Last Updated: 17 May 2016

BEFORE THE MOTOR VEHICLE DISPUTES TRIBUNAL

[2016] NZMVT Auckland 46

Reference No. MVD 33/16

IN THE MATTER of the Motor Vehicle Sales Act 2003

AND

IN THE MATTER of a dispute

BETWEEN SHARLENE EVELYN SANDERS

Purchaser

AND GOOD AS GOLD MOTORS LIMITED

Trader

MEMBERS OF TRIBUNAL
Mr C H Cornwell, Barrister & Solicitor - Adjudicator
Mr S D Gregory - Assessor

HEARING at Auckland on 11 April 2016

DATE OF DECISION 14 April 2016

APPEARANCES

Mrs S E Sanders, the purchaser

Mr J-P Ferguson, witness for the purchaser
Mr M A Findsen, witness for the purchaser
Mr D Lilly, purchaser’s support person
Mr C Orsbourne, Director representing the trader
Mrs J Orsbourne, mother and support person for trader’s director


ORDERS


  1. Mrs Sander’s agreement to buy an unregistered 1995 Nissan Skyline for $19,500 from Good as Gold Motors Limited is declared void.
  2. Good as Gold Motors Limited shall refund Mrs Sanders $19,500 immediately.
  3. Good as Gold Motors Limited shall, as soon as it has paid Mrs Sanders $19,500 arrange at its expense to collect the vehicle from the purchaser.

REASONS


Background

[1] On 23 October 2015 Mrs Sanders (“the purchaser”) agreed to buy a 1995 Nissan Skyline (“the vehicle”) sight unseen for $19,500. The purchaser claims the seller of the vehicle was Good as Gold Motors Limited (“the respondent”).

[2] The purchaser says that she was misled by the trader’s advertisement as to the cost of obtaining compliance approval. She says that instead of costing $1,000 to $2,000 to get the vehicle complied she has been told that it may cost her a sum in excess of the cost price of the vehicle. The purchaser says that had she known the true cost of obtaining compliance she would not have bought the vehicle.

_DATA ENTRIES_:
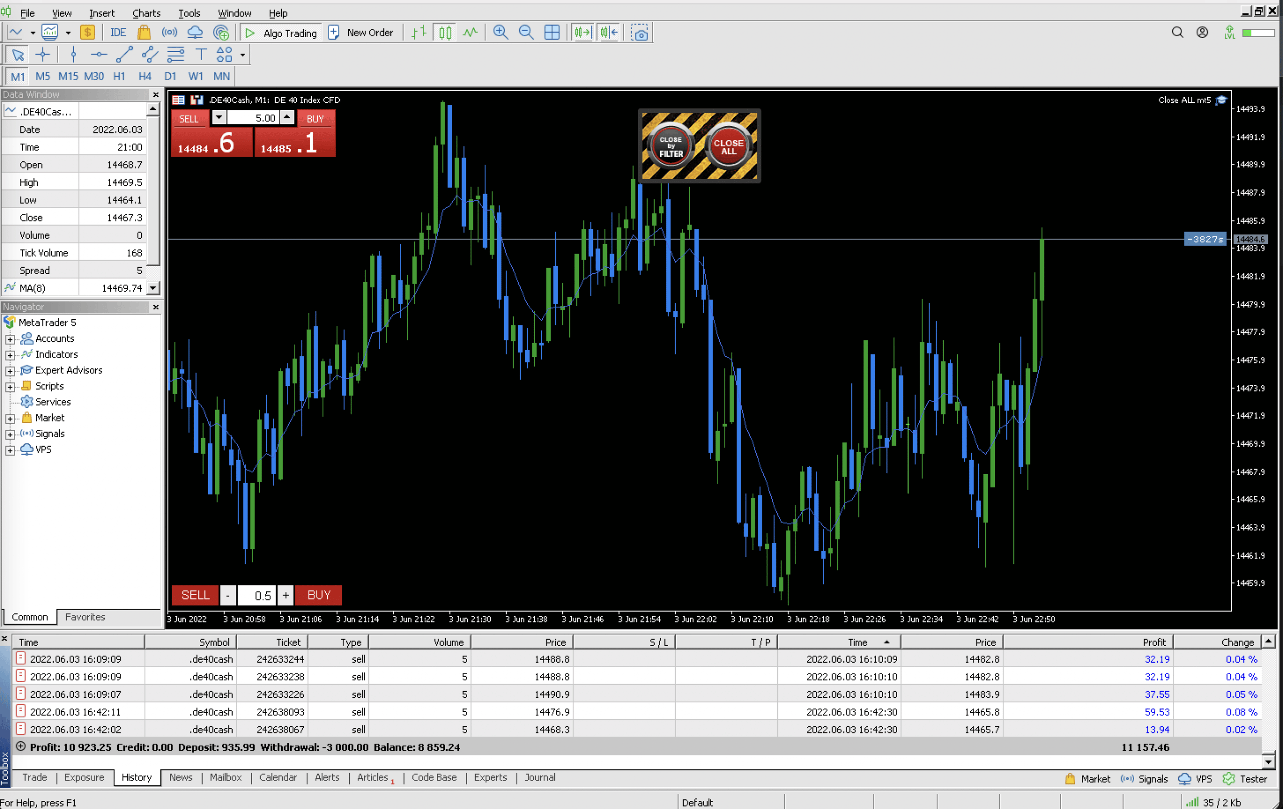Expand the Expert Advisors tree node
This screenshot has height=809, width=1283.
pos(10,370)
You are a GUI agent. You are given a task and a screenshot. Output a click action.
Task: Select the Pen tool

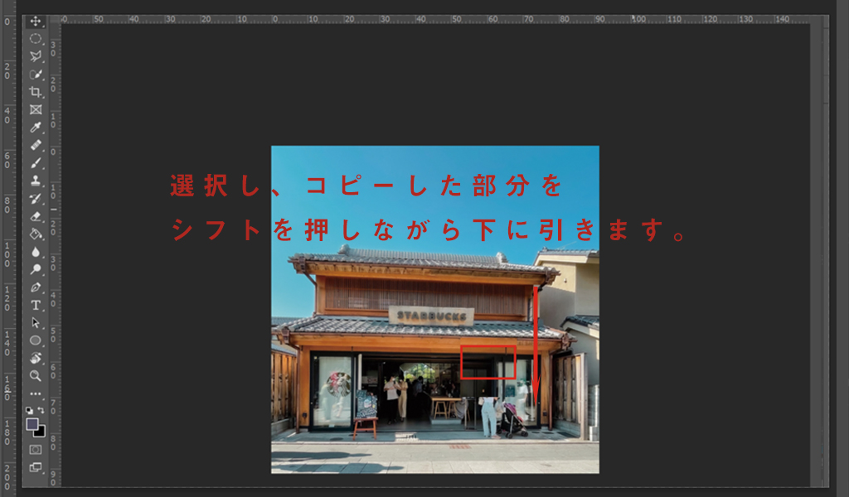pos(36,287)
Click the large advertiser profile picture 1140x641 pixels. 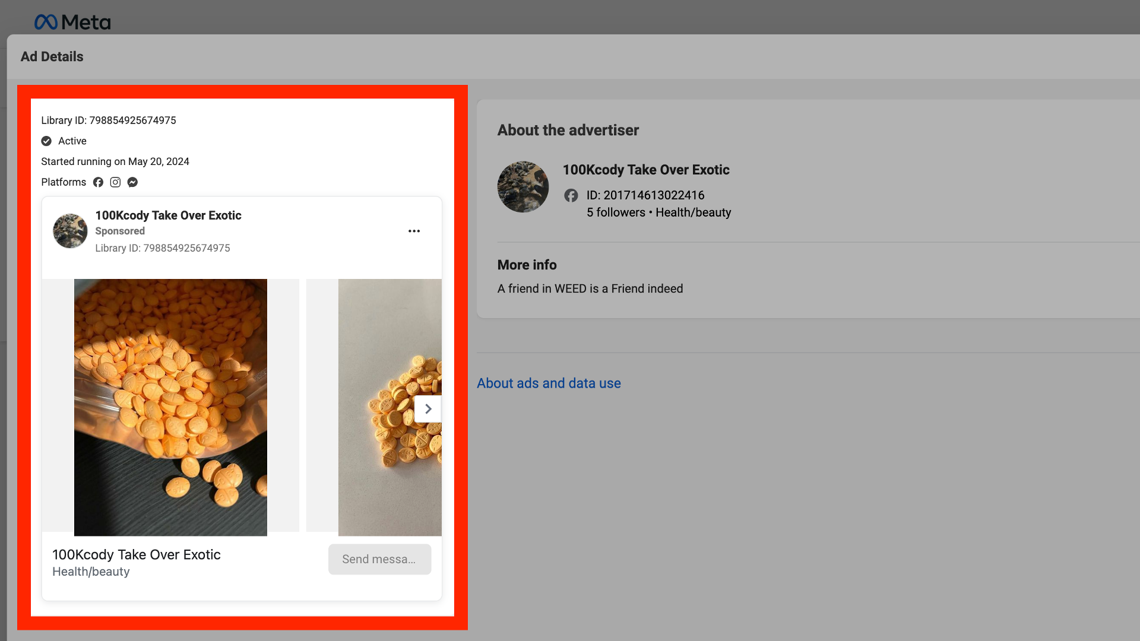[x=523, y=187]
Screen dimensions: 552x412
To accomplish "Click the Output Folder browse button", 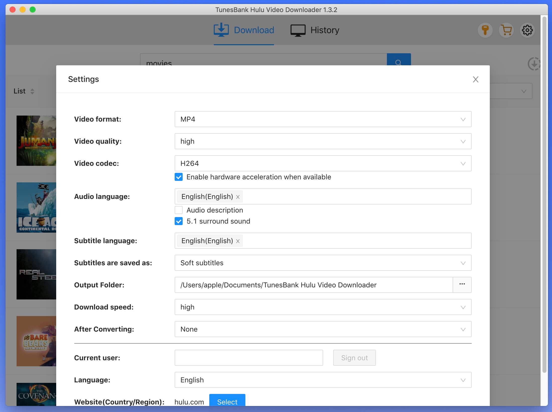I will pyautogui.click(x=462, y=285).
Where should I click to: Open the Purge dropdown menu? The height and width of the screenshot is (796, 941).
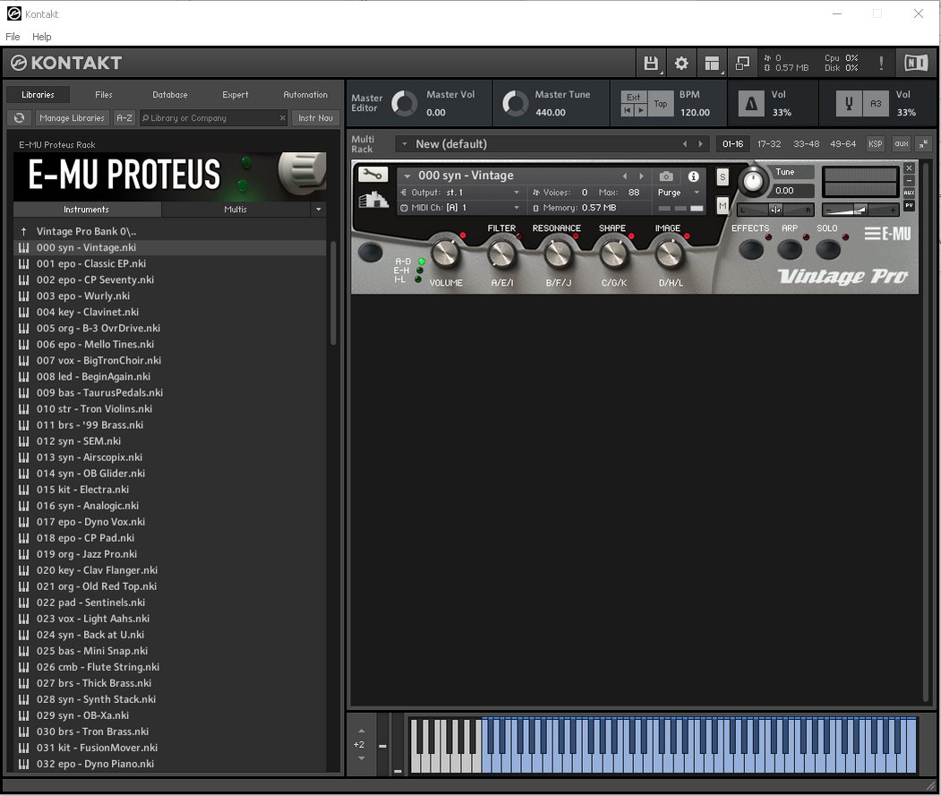[679, 193]
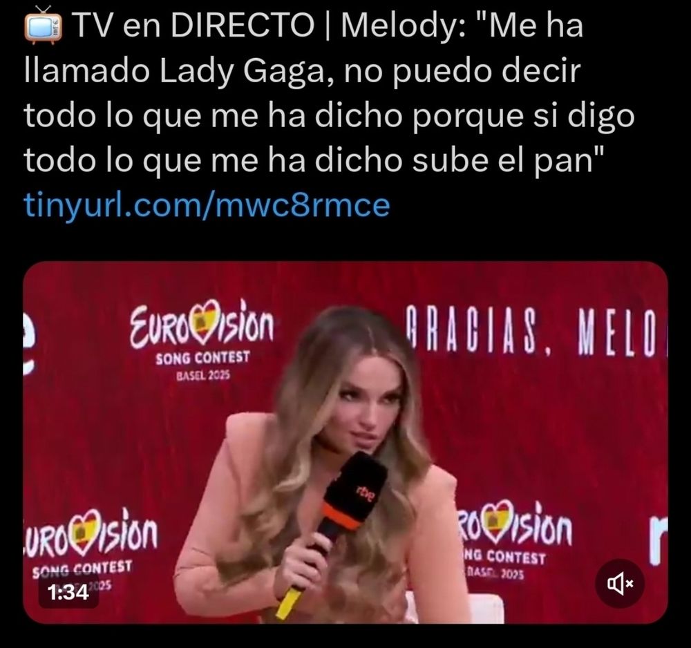Viewport: 691px width, 648px height.
Task: Tap the 1:34 video duration badge
Action: [68, 593]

_WHAT THE EXERCISE ASKS_: Continue the tribunal decision on the Nissan Skyline purchase from where it stops.

_EXERCISE RESULT_:
[3] The trader denies that it sold the vehicle to the purchaser and says that it has never owned the vehicle. The trader’s director says his former business partner Mr Samuel Clough sold the vehicle to the purchaser as a private sale without the knowledge or involvement of the trader.

[4] Pursuant to clause 10 of Schedule 1 of the Motor Vehicle Sales Act 2003 I have appointed Mr Gregory as expert assessor to assist in the determination of the complaint. Mr Gregory took the oath required by clause 10(2) of Schedule 1 to that Act. As an assessor Mr Gregory assisted the adjudicator but the application was determined by the adjudicator alone.

The issues

[5] The issues raised by this application are:

(a) Whether the trader or Mr Clough sold the vehicle to the purchaser?
(b) If the vehicle was sold by the trader, did it misrepresent the cost of obtaining compliance approval to the purchaser in breach of the Fair Trading Act 1986?
(c) If so, what loss has the purchaser suffered, and what remedy is appropriate?

Issue [a]: Whether the trader or Mr Clough sold the vehicle to the purchaser?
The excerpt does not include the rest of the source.